The anniversaries this week of Hurricane Katrina (10th) and Tropical Storm Irene (4th) carry lessons for a nation and for a community that cares about its most vulnerable members.
Here in the Berkshires, we learned on the fly how to pull together to support neighbors hit by disaster. When, in Williamstown, five percent of the non-student population all at once became homeless, the town government, faith communities, college, and individuals rallied to shelter them, to help salvage their possessions, and to support them in handling their shock. Most of the approximately 300 people lived in The Spruces, a retirement mobile home community.
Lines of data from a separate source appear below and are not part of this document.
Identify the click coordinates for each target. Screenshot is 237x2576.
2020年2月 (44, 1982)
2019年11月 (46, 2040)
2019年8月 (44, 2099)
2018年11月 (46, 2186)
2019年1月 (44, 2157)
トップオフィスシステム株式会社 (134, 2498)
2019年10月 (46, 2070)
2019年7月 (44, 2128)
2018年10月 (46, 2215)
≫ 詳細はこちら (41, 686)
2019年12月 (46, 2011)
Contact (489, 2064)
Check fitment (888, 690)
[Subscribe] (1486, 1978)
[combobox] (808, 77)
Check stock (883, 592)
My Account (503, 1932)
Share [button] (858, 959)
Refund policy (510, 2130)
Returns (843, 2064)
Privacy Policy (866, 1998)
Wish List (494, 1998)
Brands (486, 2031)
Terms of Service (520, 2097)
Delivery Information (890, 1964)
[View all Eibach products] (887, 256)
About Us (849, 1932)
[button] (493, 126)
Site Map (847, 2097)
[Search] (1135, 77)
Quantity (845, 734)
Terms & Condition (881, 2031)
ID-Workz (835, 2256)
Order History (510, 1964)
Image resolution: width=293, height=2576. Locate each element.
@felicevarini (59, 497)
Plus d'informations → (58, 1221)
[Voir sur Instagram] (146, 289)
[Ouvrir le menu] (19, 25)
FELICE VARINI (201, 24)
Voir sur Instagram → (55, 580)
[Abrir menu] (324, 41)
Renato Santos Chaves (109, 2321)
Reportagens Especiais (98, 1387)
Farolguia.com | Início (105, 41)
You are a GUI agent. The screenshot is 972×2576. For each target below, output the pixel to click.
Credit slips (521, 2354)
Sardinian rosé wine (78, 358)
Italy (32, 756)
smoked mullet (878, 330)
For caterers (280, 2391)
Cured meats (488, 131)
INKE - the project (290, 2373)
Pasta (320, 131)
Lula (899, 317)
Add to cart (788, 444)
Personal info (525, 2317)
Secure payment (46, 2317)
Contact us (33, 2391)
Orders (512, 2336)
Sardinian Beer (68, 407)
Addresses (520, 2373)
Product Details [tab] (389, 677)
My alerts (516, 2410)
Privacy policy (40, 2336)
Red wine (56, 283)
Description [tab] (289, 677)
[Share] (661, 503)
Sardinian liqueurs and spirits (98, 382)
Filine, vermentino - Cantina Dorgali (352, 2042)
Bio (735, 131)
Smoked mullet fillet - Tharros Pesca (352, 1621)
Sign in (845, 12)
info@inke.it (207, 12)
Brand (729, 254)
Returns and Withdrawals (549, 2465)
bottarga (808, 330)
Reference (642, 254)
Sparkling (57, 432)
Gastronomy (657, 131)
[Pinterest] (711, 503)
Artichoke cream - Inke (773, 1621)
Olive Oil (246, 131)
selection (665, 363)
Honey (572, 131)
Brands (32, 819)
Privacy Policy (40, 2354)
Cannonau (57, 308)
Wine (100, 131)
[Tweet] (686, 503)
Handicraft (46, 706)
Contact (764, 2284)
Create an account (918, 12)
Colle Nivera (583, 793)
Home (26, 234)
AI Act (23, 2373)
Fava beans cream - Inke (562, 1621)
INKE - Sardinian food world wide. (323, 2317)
The Red Cross and FEMA then helped move the recovery forward. Most of those displaced are now in permanent housing (though, sadly, for some that has meant leaving the area). And in the coming weeks, applications will be open for Highland Woods, the new senior affordable housing complex made possible by Higher Ground, with state, town, and college support.
This experience, and the relationships that it built, have opened our eyes to the challenges of responding to disasters.
There is another lesson worth noting, though. Somehow, as was the case in New Orleans and is true across America, our most vulnerable citizens live in the most dangerous places, by economic necessity.
The most effective, and most humane preparation we make, therefore, is the difficult but vital work of identifying and moving people in jeopardy before the next disaster strikes.